From: Scott Roberts (jse885@localnet.com)
Date: Fri Mar 04 2005 - 18:04:29 GMT
Matt,
Matt said:
First, I can't see why you'd say that either materialism or immaterialism
could win out in an argument, particularly on the use of evidence, based on
what you've said about Darwinism being simply a "theory." I thought you
were saying in those passages about the metaphysical nature of certain
doctrines that the "world," i.e. evidence, couldn't force us to be one way
or the other.
Scott:
What I said (or meant) is that there isn't any scientific evidence for or
against Darwinism. There is plenty of anecdotal evidence for immaterialism
(that is, for events or revelations that cannot be contained in a Darwinist
viewpoint). What one makes of that anecdotal evidence is another question.
My opinion is, unless it happens to me, not much. As in your example from
your roommate, for most any particular report there are other possible
explanations. Of course, since I do not consider time to be fundamental, I
have no a priori tendency to discount a report of precognition, (while a
naturalist will presuppose some other explanation), yet I do not consider
such reports to be any kind of proof.
Matt said:
But how am I supposed to receive first-hand accounts like that? Obviously
my roommate is no mystic, but it was a personal experience of "something
else" wasn't it? I told her that, though I don't believe for a second that
she suffered from precognition, or you could be more "with it," more
"connected," the one thing I couldn't do was tell her that she didn't
experience it. I could only give her alternate explanations of what it was.

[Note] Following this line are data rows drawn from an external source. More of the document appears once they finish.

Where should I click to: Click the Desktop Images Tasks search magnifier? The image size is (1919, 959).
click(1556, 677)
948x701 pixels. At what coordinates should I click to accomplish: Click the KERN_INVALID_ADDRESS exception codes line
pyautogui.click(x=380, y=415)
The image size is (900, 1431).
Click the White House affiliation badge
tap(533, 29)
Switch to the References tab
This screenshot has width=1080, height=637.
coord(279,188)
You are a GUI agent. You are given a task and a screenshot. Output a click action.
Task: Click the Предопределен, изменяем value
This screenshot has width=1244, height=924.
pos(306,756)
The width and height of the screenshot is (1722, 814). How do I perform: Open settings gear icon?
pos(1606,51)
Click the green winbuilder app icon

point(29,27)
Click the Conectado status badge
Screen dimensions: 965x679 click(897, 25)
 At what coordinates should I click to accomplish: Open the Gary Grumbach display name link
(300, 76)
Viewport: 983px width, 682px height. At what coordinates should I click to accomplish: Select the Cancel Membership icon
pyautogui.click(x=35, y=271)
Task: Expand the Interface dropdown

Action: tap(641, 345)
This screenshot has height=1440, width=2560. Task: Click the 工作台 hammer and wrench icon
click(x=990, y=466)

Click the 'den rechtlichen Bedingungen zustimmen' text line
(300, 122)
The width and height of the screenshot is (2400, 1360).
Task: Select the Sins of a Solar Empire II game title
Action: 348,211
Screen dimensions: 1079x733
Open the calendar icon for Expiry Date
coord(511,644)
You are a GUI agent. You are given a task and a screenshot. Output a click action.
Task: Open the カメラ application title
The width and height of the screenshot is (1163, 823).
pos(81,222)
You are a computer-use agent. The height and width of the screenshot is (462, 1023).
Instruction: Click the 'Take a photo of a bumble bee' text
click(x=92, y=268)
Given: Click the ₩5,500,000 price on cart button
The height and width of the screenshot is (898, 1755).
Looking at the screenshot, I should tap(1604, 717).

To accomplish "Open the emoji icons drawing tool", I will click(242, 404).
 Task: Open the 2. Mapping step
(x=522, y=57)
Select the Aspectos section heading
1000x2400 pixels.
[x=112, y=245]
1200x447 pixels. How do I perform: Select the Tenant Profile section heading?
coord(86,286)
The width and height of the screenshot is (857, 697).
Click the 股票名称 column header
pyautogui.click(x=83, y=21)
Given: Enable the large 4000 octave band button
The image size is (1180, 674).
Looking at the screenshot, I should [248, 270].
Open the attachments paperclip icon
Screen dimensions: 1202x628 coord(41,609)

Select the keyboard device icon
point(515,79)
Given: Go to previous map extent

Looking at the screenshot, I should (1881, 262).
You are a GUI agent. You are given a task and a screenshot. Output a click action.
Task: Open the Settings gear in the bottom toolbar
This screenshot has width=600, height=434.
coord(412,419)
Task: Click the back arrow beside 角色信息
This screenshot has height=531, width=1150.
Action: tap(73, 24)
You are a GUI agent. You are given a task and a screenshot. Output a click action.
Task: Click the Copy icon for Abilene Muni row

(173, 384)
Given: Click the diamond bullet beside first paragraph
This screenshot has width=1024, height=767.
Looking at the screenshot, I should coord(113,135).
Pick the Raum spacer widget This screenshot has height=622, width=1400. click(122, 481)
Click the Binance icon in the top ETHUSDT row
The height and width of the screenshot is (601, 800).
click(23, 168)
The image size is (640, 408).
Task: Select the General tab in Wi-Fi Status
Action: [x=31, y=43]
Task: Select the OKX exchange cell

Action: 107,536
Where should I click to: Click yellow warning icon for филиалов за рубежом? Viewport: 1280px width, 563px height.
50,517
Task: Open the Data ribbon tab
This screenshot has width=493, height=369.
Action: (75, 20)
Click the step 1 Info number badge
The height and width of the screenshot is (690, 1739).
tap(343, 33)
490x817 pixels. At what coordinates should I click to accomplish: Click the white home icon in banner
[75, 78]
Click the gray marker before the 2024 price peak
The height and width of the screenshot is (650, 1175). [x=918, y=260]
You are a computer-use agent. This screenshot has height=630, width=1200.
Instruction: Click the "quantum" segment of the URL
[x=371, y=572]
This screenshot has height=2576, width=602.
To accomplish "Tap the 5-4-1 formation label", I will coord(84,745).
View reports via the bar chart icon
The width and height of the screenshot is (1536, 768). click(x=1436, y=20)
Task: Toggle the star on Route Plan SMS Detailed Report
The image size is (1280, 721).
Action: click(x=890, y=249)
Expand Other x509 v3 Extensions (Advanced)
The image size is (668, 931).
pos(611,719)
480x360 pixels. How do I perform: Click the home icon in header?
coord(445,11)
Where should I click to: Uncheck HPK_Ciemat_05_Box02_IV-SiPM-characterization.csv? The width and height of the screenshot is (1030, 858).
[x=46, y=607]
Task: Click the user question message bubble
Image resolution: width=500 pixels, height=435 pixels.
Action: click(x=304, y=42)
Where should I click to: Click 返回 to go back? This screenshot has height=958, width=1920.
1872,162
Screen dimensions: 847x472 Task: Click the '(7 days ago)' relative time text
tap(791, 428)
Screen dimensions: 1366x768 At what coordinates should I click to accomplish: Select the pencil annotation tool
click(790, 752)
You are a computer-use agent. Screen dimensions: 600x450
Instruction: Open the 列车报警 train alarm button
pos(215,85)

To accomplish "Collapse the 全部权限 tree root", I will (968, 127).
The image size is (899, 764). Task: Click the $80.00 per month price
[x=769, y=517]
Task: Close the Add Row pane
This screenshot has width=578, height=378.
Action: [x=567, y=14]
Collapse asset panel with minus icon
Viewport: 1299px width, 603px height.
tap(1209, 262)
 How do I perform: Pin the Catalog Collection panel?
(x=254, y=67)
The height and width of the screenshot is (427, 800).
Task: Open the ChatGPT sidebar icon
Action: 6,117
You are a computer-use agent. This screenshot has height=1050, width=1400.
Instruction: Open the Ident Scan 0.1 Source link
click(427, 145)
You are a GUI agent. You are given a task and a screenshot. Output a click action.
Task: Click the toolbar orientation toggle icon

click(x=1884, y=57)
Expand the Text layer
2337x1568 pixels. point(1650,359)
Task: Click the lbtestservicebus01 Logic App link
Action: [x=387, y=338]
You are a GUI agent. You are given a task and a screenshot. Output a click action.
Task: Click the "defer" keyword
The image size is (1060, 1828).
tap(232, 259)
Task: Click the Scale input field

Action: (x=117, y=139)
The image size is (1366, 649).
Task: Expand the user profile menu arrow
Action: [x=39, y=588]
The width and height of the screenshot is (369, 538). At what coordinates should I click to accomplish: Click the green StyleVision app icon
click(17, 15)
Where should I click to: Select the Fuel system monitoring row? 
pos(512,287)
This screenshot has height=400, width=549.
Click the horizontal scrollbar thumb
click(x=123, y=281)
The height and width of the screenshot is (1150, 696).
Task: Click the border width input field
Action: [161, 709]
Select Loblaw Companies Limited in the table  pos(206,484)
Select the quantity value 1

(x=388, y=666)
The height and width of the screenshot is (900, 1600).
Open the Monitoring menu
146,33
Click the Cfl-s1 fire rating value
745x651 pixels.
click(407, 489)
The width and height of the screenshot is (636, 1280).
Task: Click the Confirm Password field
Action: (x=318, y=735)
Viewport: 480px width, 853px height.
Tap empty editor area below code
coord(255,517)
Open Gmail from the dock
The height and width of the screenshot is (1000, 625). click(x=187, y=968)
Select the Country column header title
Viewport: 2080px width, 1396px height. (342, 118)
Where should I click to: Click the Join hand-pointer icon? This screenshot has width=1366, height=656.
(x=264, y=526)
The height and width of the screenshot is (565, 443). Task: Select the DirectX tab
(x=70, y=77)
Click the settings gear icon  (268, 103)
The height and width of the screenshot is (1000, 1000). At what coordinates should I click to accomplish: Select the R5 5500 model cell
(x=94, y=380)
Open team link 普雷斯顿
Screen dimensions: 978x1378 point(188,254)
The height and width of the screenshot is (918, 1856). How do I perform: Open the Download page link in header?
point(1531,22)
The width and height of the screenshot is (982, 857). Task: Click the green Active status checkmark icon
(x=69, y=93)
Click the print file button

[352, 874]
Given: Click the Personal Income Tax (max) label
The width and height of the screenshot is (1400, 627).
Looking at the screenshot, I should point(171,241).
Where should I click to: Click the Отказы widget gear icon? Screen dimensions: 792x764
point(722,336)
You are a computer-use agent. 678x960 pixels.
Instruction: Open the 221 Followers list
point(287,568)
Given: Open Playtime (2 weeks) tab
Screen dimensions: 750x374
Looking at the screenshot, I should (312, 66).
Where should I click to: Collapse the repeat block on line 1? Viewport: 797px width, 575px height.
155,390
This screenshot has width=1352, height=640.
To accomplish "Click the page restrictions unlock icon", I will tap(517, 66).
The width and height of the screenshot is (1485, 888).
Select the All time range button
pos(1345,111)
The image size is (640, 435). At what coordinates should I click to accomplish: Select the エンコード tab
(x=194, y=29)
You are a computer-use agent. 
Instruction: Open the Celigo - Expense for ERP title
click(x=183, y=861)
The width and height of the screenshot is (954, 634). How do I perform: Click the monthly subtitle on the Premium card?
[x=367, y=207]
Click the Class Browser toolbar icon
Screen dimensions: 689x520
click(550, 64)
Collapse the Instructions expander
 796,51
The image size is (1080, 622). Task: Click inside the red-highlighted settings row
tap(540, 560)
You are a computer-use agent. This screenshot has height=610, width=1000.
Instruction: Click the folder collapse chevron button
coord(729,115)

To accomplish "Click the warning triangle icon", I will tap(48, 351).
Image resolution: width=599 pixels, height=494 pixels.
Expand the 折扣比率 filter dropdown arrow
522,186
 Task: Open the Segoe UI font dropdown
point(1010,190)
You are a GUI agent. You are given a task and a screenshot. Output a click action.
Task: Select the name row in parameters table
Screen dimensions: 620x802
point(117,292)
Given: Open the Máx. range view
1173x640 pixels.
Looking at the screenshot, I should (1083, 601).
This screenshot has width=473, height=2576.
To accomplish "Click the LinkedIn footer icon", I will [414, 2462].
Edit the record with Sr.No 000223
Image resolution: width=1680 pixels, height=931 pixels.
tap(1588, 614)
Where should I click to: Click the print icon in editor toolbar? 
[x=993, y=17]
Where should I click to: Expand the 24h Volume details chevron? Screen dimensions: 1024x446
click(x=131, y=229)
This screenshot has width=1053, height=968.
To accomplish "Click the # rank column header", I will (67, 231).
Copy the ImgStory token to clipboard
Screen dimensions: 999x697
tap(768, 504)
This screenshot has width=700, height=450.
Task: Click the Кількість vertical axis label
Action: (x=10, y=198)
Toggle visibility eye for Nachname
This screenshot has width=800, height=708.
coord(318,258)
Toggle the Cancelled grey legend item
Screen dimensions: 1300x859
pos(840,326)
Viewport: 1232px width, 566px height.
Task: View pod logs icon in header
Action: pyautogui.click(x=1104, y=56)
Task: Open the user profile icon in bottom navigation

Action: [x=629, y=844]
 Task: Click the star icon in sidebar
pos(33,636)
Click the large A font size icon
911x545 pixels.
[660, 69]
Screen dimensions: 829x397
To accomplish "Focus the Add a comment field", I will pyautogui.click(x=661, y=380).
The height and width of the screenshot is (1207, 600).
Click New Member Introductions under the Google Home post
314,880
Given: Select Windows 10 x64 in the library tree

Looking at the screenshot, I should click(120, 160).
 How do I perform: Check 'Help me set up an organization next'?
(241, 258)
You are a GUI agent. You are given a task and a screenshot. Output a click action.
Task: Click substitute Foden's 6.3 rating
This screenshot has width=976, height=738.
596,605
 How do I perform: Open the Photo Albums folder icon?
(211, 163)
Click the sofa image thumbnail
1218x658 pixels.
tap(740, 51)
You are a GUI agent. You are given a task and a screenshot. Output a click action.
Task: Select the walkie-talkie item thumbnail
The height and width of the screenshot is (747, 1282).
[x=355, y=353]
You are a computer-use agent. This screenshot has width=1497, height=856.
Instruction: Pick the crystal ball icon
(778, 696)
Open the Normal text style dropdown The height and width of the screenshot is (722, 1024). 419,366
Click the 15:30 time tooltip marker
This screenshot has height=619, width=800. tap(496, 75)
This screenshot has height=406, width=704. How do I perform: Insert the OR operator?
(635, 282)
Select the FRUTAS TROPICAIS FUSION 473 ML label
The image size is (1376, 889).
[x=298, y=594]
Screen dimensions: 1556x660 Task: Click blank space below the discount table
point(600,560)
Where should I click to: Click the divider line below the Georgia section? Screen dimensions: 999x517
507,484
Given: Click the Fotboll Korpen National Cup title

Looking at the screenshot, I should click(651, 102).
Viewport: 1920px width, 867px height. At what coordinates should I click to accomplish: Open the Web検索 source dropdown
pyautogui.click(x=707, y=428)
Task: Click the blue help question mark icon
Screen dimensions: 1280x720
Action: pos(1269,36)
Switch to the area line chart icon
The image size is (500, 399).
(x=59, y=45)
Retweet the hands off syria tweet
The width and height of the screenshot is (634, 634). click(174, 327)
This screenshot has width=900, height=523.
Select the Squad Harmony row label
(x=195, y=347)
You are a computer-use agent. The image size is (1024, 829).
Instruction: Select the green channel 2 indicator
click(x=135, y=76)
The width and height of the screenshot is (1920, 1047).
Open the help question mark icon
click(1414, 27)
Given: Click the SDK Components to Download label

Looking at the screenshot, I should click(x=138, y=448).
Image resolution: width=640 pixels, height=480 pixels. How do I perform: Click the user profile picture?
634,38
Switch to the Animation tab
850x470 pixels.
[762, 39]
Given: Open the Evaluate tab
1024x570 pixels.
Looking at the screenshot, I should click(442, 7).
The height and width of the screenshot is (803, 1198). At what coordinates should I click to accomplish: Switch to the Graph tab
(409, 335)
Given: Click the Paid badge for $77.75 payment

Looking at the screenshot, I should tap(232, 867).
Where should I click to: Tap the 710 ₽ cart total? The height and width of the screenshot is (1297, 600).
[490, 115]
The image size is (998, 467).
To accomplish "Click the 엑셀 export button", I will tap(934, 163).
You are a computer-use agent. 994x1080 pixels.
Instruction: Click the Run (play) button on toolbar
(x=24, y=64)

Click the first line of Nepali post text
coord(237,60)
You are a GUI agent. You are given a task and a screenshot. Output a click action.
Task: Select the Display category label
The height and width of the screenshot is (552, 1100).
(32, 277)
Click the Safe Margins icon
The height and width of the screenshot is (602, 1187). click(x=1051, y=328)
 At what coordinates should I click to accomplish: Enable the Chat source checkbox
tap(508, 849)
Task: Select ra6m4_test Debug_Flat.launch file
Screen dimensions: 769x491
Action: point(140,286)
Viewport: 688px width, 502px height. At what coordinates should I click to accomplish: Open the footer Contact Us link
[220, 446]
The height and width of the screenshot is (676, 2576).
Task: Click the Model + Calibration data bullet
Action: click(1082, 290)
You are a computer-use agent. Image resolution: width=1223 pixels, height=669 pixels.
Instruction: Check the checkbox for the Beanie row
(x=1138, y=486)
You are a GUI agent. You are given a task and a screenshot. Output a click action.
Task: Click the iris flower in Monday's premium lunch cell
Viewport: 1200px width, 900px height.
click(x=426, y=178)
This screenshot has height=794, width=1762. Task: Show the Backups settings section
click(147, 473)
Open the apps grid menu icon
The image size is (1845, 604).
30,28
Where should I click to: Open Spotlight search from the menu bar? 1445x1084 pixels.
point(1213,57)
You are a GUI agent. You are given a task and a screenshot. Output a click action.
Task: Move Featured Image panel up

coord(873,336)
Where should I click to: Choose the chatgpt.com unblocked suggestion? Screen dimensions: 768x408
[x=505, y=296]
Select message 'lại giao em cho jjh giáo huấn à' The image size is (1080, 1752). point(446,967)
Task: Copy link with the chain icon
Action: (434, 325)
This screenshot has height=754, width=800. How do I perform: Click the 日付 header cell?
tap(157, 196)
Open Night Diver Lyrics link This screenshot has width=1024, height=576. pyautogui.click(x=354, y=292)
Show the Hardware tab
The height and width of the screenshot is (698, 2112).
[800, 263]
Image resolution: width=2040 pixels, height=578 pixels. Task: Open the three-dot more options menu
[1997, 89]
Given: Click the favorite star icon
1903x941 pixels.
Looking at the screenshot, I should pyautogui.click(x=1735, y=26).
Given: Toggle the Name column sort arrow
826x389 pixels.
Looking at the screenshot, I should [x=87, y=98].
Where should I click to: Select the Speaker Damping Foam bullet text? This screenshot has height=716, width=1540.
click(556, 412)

But how am I supposed to take those personal experiences? Are we to take
any damn fool thing a person says seriously (assuming they say it
sincerely)? This is what I call the shibboleth problem.
...
How can we tell the
Buddhas from the Call-In Cleos?
The only answer I can figure is through conversation, but the end result of
that answer means that the only way we can tell a real mystic from someone
who hasn't penetrated appearance to reality is by behavior, which means that
they must be behaving according to the conventions of an established
tradition, a tradition that would deem them a mystic. The end result of
this line, I think, is that the only practical thing that matters, then,
isn't whether there was any penetration or not, but the results of the
conversation itself. The conversation is what matters, the inquiry is what
matters, not whether we say that they penetrated beyond appearances.
Scott:
Basically, I agree, about conversation, though one can be more detailed, in
saying that that conversation should be one of critical thinking, dialectic,
and open-mindedness. However, I do not agree that behavior is the only clue,
nor is belonging to a tradition that stamps them with approval. What
tradition did Merrell-Wolff belong to? His background was that of a son of a
Christian minister, educated at Harvard, but his main source for his theory
and practice leading up to his Awakening was the Vedantist Shankara. But he
also gave a lot of credit to his interest in philosophy (Western and
Eastern) and to mathematics. And then his second Awakening took him by
surprise, since all his reading had not said anything about it. Then he
found some references in Buddhism and in Eckhart that likely referred to it.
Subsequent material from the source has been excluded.